Markt ist nicht grundsätzlich etwas Schlechtes, es braucht den Markt, sofern dieser im Sinne eines Tausches steht, wo Notwendiges gegen einen realen Gegenwert erstanden werden kann. Damit geht es dann nicht mehr einzig um den Gewinn eines Unternehmens, sondern darum, was Profite und Nutzen für die Menschen und den Planeten erzielt. Die Anreize müssen neu definiert werden.

Herr XY postuliert, dass Wachstum wesentlich unser Streben nach Gerechtigkeit erleichtert, weil in einer wachsenden Wirtschaft schlussendlich alle vom Zuwachs profitierten, auch bei ungleicher Verteilung und Einkommen. Diese Haltung entspricht der klassischen Trickle-Down-Theorie, nach der Wirtschaftswachstum und allgemeiner Wohlstand der Reichen nach und nach in die unteren Schichten der Gesellschaft durchsickern würden. Viel zu lange setzte die Entwicklungspolitik einseitig auf diesen Effekt, obwohl seit längerem bekannt ist, dass gerade bei hoher Ungleichverteilung ein trickle down ausbleibt. Extreme Ungleichheit in Bezug auf die Verteilung von Vermögen allgemein und insbesondere von Land reduziert die Wahrscheinlichkeit der Armutsminderung durch Handel, das ist empirisch vergleichsweise gut abgesichert.
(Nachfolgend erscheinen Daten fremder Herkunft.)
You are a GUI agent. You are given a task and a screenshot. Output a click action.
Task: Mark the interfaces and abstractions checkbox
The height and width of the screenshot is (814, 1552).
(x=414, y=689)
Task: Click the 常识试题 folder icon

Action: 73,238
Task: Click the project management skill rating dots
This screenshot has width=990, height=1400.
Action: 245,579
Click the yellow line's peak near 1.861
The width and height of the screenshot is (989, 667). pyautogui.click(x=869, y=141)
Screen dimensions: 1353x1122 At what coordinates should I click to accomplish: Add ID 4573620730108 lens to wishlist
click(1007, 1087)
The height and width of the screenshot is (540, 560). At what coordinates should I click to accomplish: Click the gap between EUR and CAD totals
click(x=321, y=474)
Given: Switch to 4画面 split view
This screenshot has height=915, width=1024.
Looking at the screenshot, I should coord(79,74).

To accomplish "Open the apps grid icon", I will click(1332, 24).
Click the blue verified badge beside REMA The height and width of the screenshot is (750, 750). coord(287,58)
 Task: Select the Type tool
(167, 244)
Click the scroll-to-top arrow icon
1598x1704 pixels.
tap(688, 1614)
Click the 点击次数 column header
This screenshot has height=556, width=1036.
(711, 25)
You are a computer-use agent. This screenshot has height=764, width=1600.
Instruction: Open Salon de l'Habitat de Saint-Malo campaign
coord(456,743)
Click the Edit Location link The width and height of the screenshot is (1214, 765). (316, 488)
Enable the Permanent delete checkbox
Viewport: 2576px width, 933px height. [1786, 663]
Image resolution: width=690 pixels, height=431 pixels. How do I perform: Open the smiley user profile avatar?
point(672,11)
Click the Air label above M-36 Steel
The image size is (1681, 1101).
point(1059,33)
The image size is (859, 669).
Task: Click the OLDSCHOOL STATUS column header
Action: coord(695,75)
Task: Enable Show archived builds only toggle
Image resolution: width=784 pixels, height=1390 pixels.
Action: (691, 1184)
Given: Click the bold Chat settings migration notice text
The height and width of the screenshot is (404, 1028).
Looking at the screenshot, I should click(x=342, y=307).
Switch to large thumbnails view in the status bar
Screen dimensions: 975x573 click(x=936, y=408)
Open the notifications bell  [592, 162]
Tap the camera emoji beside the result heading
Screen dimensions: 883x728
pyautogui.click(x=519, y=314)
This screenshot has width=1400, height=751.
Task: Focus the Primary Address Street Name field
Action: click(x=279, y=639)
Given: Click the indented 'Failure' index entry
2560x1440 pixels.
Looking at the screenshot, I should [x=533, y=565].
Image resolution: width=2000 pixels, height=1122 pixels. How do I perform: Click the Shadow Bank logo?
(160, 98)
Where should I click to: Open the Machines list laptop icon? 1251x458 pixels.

Ja, mehr noch, im Falle extremer Ungleichverteilung von Besitz und Marktmacht ist sogar eine Verschärfung von Armut möglich.

 

Verkürzte allgemeingültige Strategien sind auf den ersten Blick bestechend, doch ausgehend von der Situation der Armen müssen von Land zu Land geeignete Strategien gesucht und Handelsreformen entwickelt werden, die sich zu allererst für sie auswirken.